What Nexus calculates

Wavefield propagation

Nexus uses a scattering approach, a polarization-dependent transfer matrix formalism, to calculate the interaction of the wavefield with objects in the beam path. For that, the beam properties and the scattering properties of all objects in the beam path have to be specified or calculated.

The beam is described by a complex 2x2 coherency matrix in the general case or a Jones vector for calculations of amplitude parameters for fully coherent beams. The Jones vector \(\vec{E}\) describes a fully coherent beam, while the coherency matrix \(J\) also includes incoherent light. The Jones vector is

\[\begin{split}\vec{E} = \begin{pmatrix} E_{\sigma} \\ E_{\pi} \\ \end{pmatrix}\end{split}\]

and the coherency matrix is related to the Jones vector via \(J_{ij} = \braket{E_i E_j^*}\), such that

\[\begin{split}J = \begin{bmatrix} \braket{E_\sigma E_\sigma^*} & \braket{E_\sigma E_\pi^*} \\ \braket{E_\pi E_\sigma^*} & \braket{E_\pi E_\pi^*} \end{bmatrix}.\end{split}\]

Polarization properties are described along two orthogonal polarization vectors, here the linear polarization components along \(\sigma\) and \(\pi\) directions. For example, the normalized Jones vector of a fully polarized beam along \(\sigma\) direction is given by

\[\begin{split}E = \left( \begin{matrix} 1 \\ 0 \end{matrix} \right)\end{split}\]

while the coherency matrix is

\[\begin{split}J = \begin{pmatrix} 1 & 0\\ 0 & 0 \end{pmatrix}.\end{split}\]

The coherency matrix is Hermitian

\[J^{\dagger} = J.\]

The trace of the coherency matrix

\[I = \operatorname{Tr}(J) = |E_{\sigma}|^2 + |E_{\pi}|^2,\]

corresponds to the intensity \(I\) of beam. Nexus always uses a normalized intensity input.

With an optical element \(M\) affecting the Jones vector \(\vec{E}\) the output vector is

\[\vec{E}_{out} = M * \vec{E}_{in},\]

while for \(J\) the relation is

\[J_{out} = M * J_{in} * M^{\dagger}.\]

The output field holds all the information of the scattering properties of the objects. In fact, the \(M(E)\) is actually energy dependent such that the spectra can be calculated.

The matrix \(M\) is the transfer matrix of the whole experiment and this is calculated from the parameters specified in all of the Nexus objects, either a sample or an analyzer.

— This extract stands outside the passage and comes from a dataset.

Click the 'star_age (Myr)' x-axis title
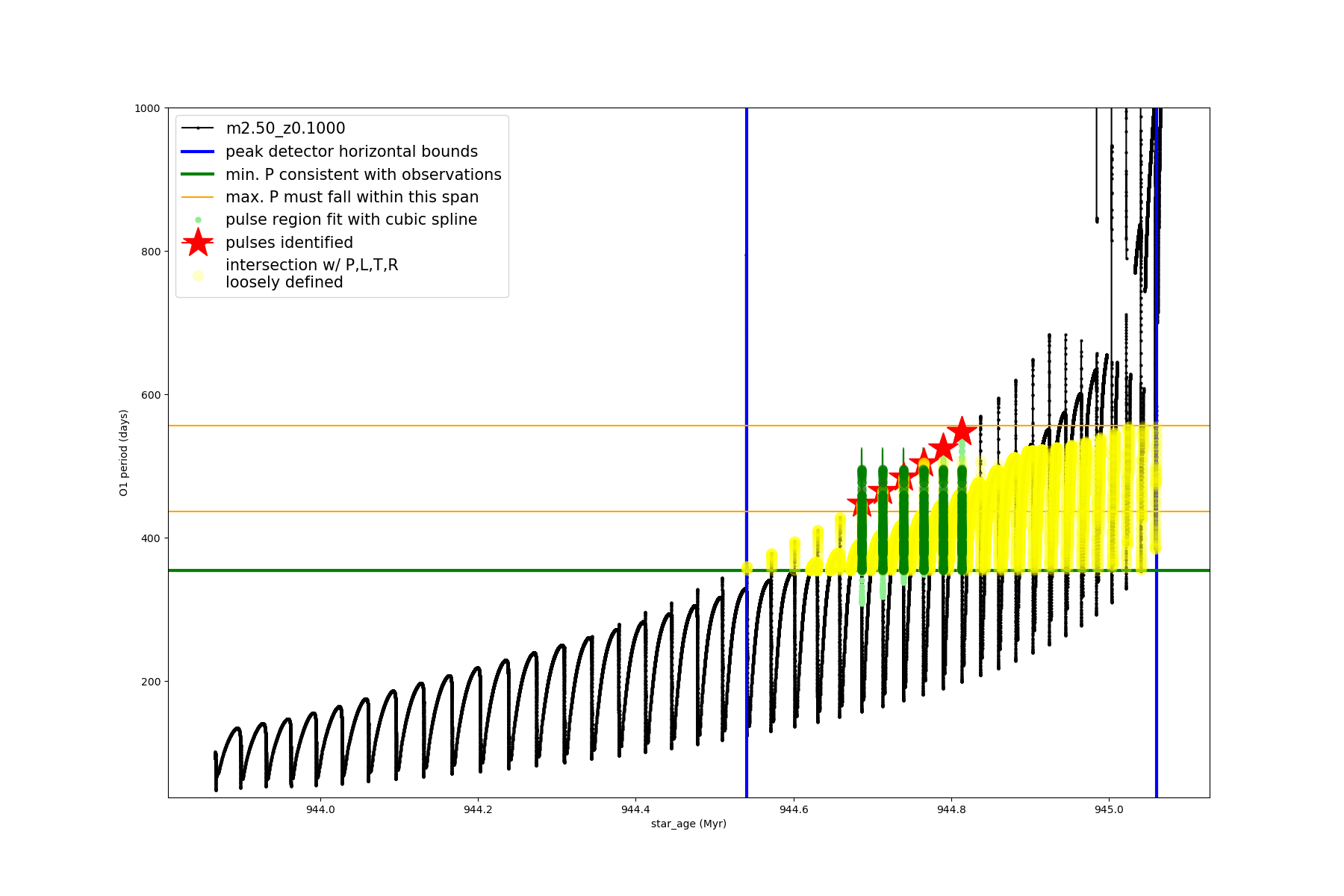This screenshot has height=896, width=1344. [688, 824]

The transfer matrix \(M = \prod_i m_i\) can consist of many different object matrices \(m_i\). For a sample, each layer has its own layer matrix \(L_i\) and the sample matrix is \(m_s = \prod_i L_i\). These layers are described by a refractive index. This refractive index is determined by the electronic and nuclear scattering cross sections which are calculated by Nexus.

Nuclear response

By default, the complete response of the system is calculated by Nexus. The incoming photon field as well as electronic and nuclear scattering are considered. The transmitted field \(\vec{E}_{out}\) consist of two contributions [Smirnov]: electronic scattering \(\vec{E}_{el}\) and coherent nuclear resonant scattering \(\vec{E}_{nuc}\)

\[\vec{E}_{out} = \vec{E}_{el} + \vec{E}_{nuc} = M * \vec{E}_{in} = (M_{el} + M_{nuc}) * \vec{E}_{in},\]

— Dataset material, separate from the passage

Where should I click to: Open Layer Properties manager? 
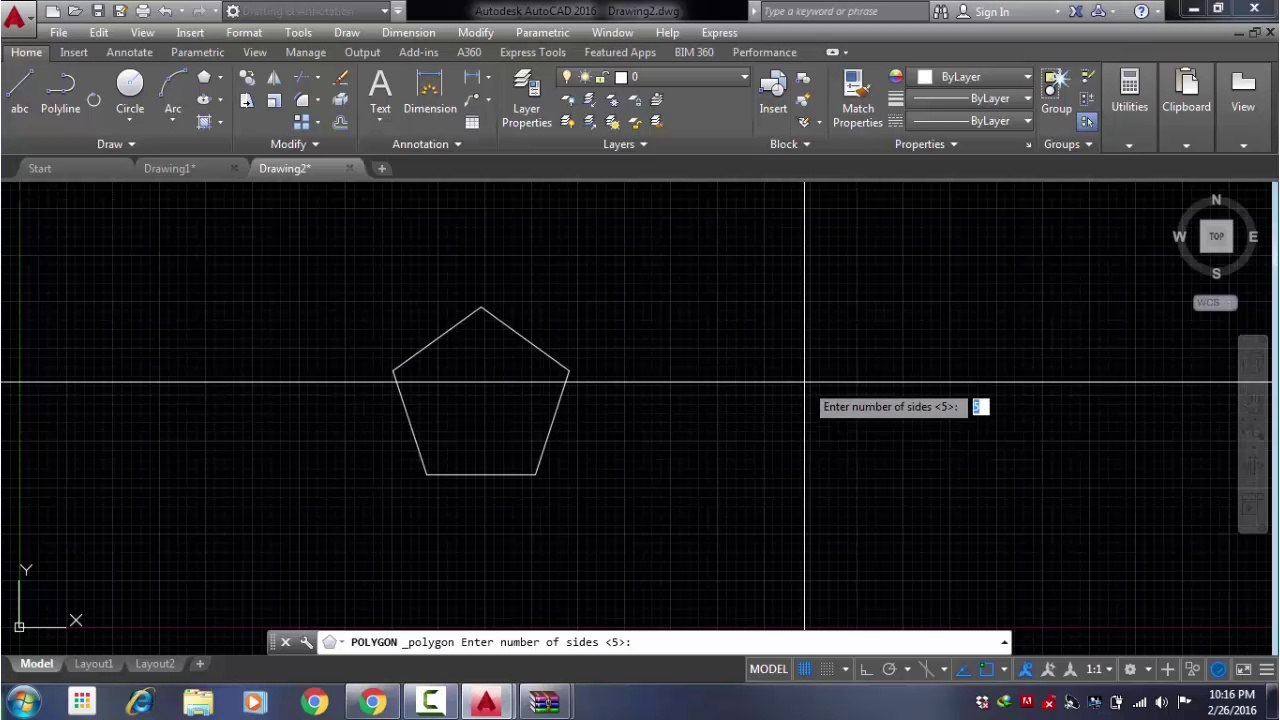coord(526,98)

where \(M_{el}\) is the total scattering response, \(M_{el}\) is the pure electronic scattering response, \(M_{nuc}\) is the nuclear response.

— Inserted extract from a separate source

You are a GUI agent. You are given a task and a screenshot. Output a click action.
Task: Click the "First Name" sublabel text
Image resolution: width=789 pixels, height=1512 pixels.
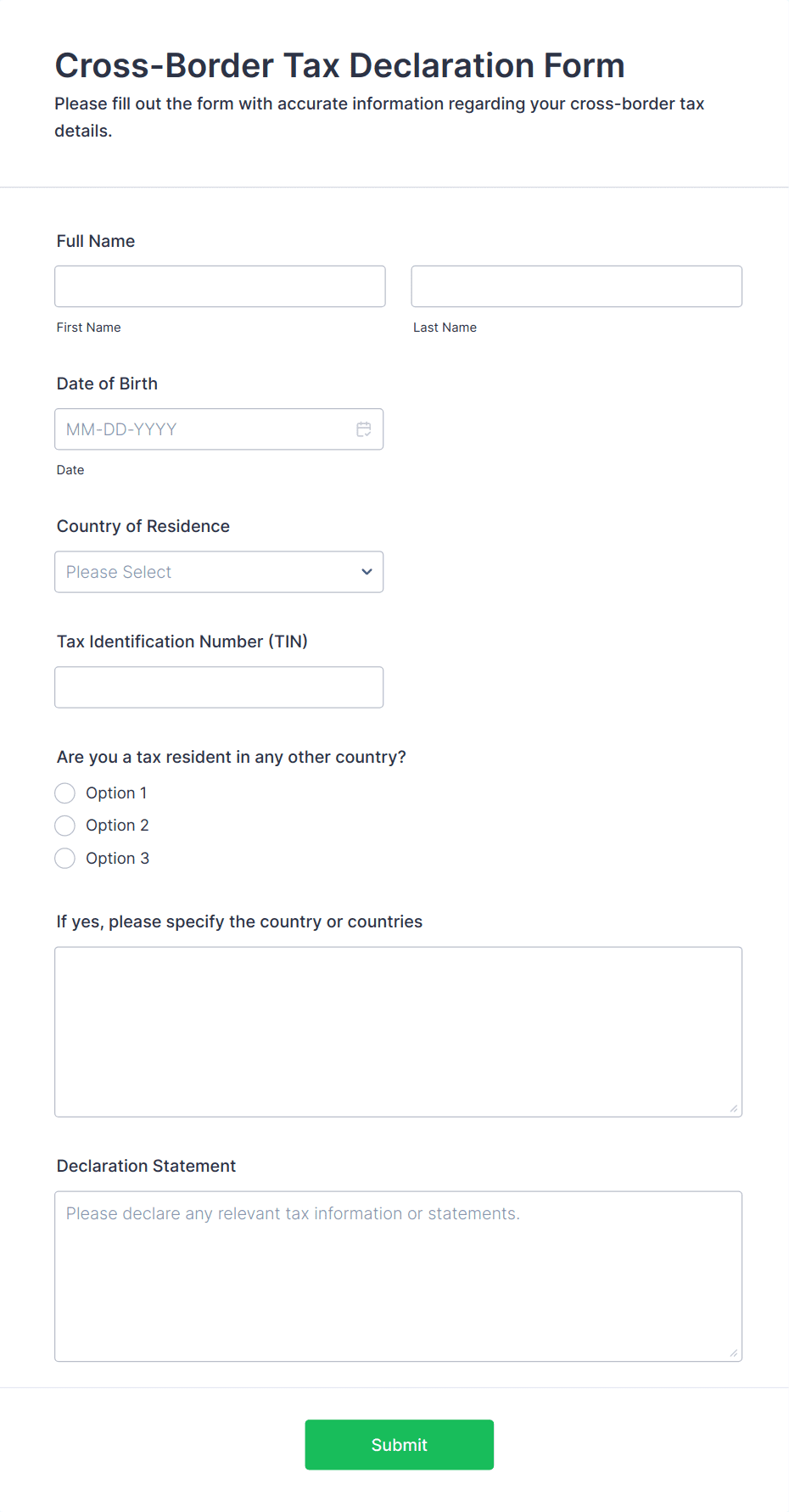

Sometimes one is only interested in the nuclear response, meaning that the transmitted pure electronic scattering should be excluded. Some of the methods that calculate nuclear properties provide the parameter electronic. When set to False only the nuclear response is calculated. Nexus will then calculate the output field \(\vec{E}_{out} = M * \vec{E}_{in}\) from the total response and subtract the pure electronic response \(M_{el} * \vec{E}_{in}\)

\[\vec{E}_{nuc} = (M - M_{el}) * \vec{E}_{in}.\]

For the intensity Nexus uses

\[I_{nuc} = \operatorname{Tr}((M - M_{el}) * J_{in} * (M - M_{el})^{\dagger}).\]